É necessário ver e rever “Un Chien Andalou” por diversas vezes para perceber, nem que seja por um microsegundo, por uma centelha apenas, o que é que Luis Buñuel e Salvador Dalí queriam de facto expressar com todas aquelas imagens aparentemente aleatórias, sem qualquer fio condutor pelo qual os cinéfilos de todo o mundo se possam guiar. Ou, então, basta vê-lo apenas por uma vez e aceitar a explicação do realizador espanhol: “nada no filme simboliza o que seja”. Sem significado, resta o choque, principalmente o da lâmina que rasga o olho da mulher, como uma nuvem rasga a lua cheia.

É um pouco isto que acontece com “Doolittle”, o segundo álbum de estúdio dos Pixies, editado há precisamente 30 anos. Se no filme lâmina e olho surgem logo aos primeiros minutos, no disco a referência surge também aos primeiros versos de 'Debaser':

Got me a movie, I want you to know
Slicing up eyeballs, I want you to know

Tal como em “Un Chien Andalou”, a primeira reação é a de choque: de onde vem esta música que consegue, ao mesmo tempo, ser tão ruidosa e ao mesmo tempo tão melódica, ser tão rock n' roll e ao mesmo tempo tão delicodoce?

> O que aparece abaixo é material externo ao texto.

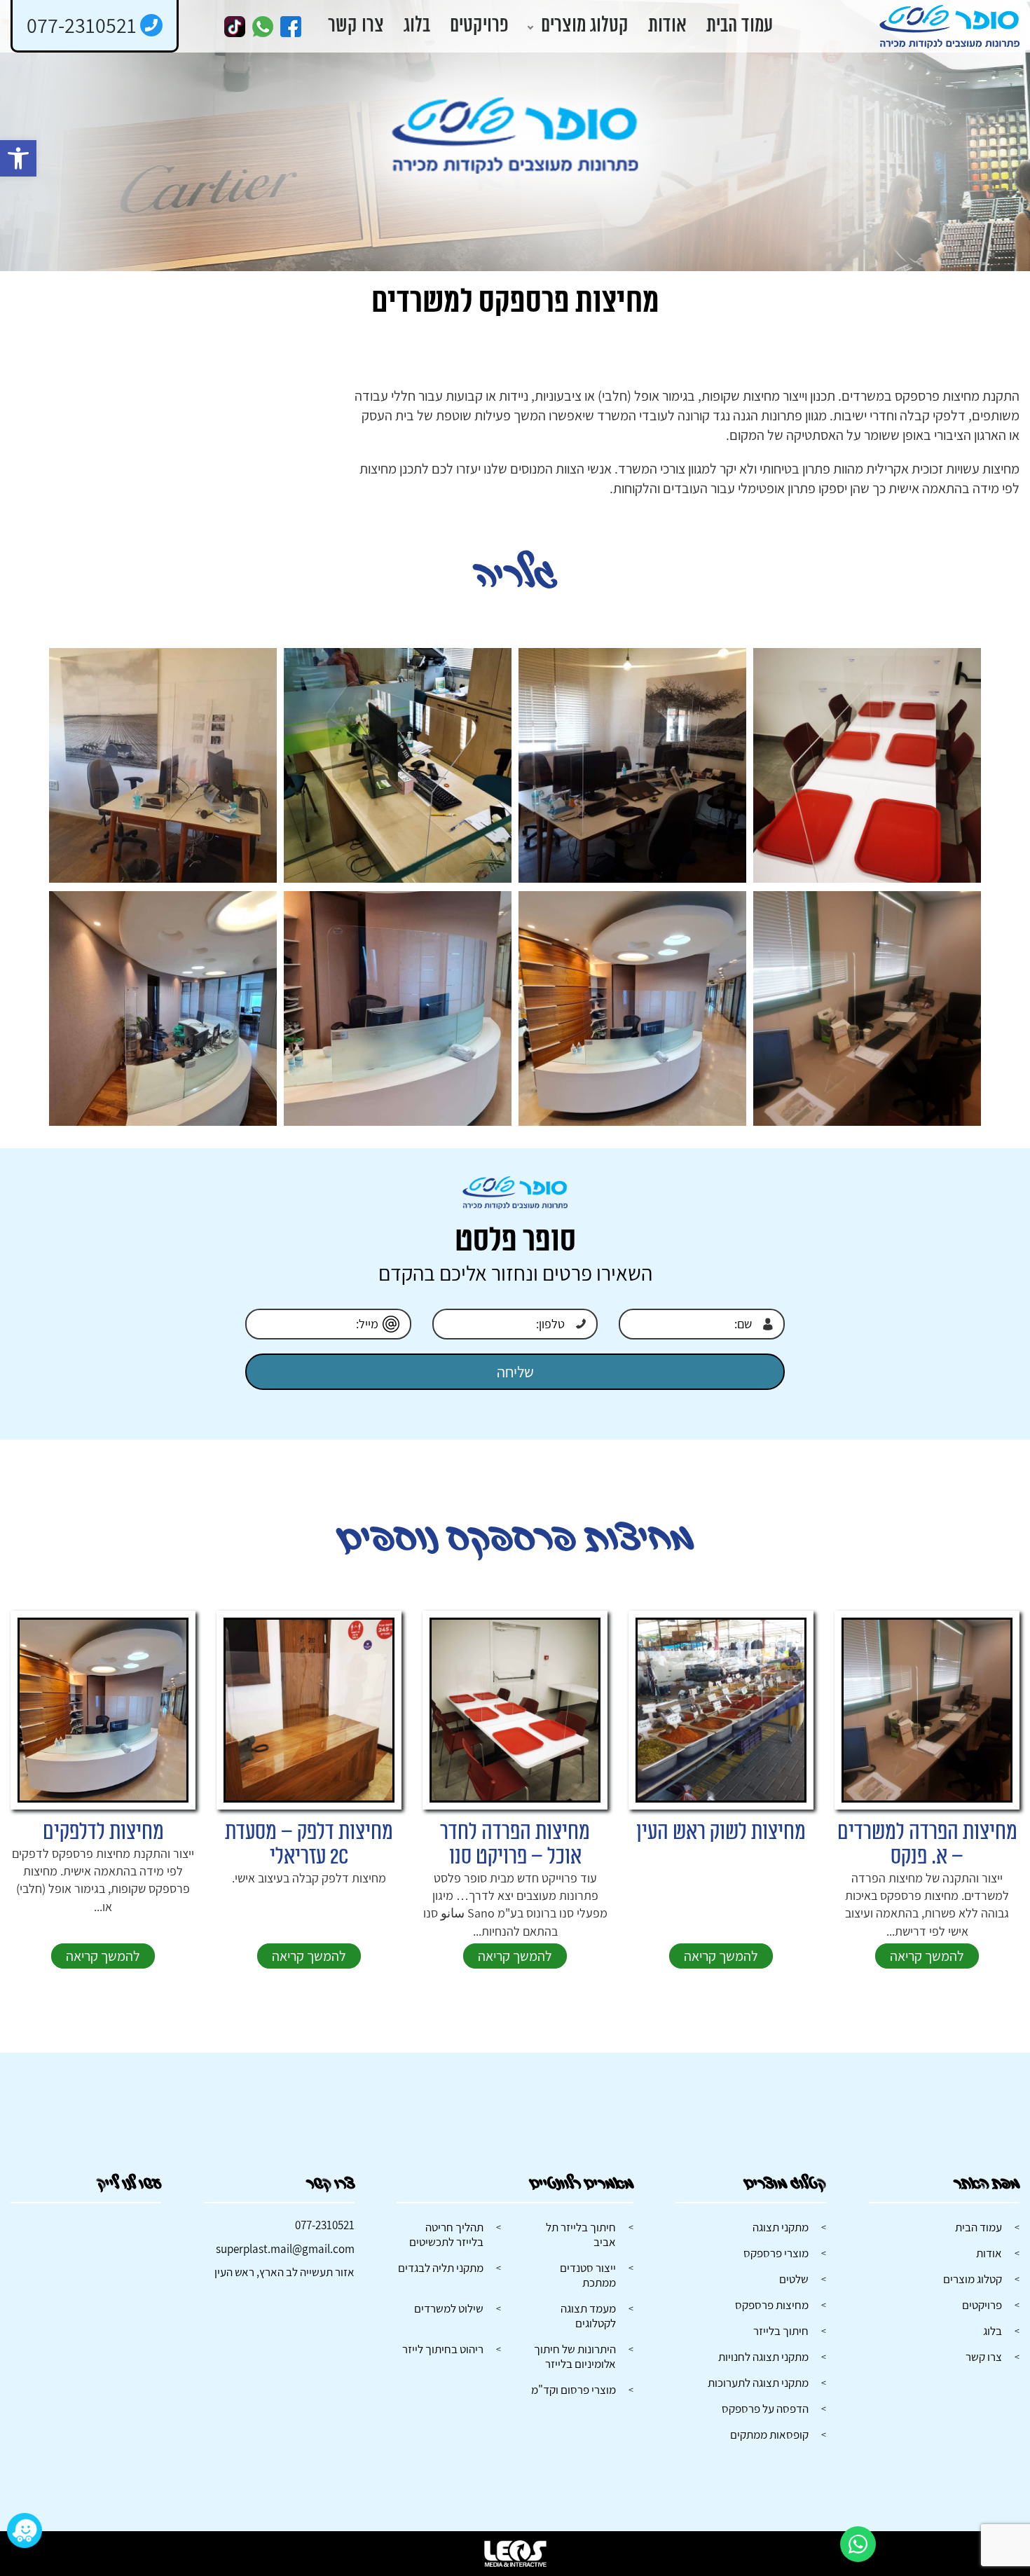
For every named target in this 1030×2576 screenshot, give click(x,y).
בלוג (417, 26)
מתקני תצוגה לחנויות (763, 2356)
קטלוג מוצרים (585, 26)
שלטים (794, 2279)
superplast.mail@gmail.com (285, 2249)
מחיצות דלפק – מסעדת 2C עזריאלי (309, 1844)
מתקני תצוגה (781, 2227)
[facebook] (290, 26)
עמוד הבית (739, 26)
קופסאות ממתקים (769, 2434)
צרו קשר (356, 26)
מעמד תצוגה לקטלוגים (588, 2316)
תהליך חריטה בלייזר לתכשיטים (446, 2234)
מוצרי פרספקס (776, 2253)
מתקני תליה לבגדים (440, 2267)
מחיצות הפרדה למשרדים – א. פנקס (927, 1844)
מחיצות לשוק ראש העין (721, 1832)
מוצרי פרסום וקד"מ (573, 2389)
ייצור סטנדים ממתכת (588, 2275)
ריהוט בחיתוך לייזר (442, 2349)
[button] (18, 158)
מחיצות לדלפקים (103, 1832)
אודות (667, 26)
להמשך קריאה (927, 1956)
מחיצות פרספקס (772, 2305)
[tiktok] (234, 26)
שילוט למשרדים (448, 2308)
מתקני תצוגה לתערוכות (758, 2382)
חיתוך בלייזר (781, 2331)
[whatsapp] (262, 26)
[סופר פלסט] (949, 26)
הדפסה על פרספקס (765, 2408)
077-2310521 (325, 2225)
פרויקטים (479, 26)
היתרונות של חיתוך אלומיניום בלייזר (575, 2356)
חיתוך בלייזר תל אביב (581, 2234)
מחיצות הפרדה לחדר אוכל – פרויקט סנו (515, 1844)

Ao choque segue-se, inevitavelmente, a confusão. Afinal, o que raio queria dizer Black Francis (o nome artístico de Charles Thompson IV enquanto guitarrista e vocalista dos Pixies, e que também é conhecido como Frank Black) quando cantava sobre “Un Chien Andalou” e sobre lâminas e olhos rasgados? A resposta dada pelo músico ao NME, em 1989, imita a de Buñuel: “Pensei que escrever uma canção em torno de um filme arty francês era uma coisa completamente idiota”.

E pronto, senhoras e senhores: está dado o mote para compreender “Doolittle” na sua totalidade, para compreender as suas histórias, para compreender as suas dinâmicas, para compreender que um disco repleto de canções sobre “Un Chien Andalou”, desastres ambientais, sexo, morte e referências bíblicas a rodos (o padrasto e mãe de Francis eram evangélicos, e o músico nunca escondeu o seu fascínio pelo lado mais violento da bíblia – o incesto, as prostitutas, a brutalidade da retribuição divina, etc.) é, na verdade, um disco sobre coisa nenhuma, sobre idiotices várias, que servem sobretudo para entreter.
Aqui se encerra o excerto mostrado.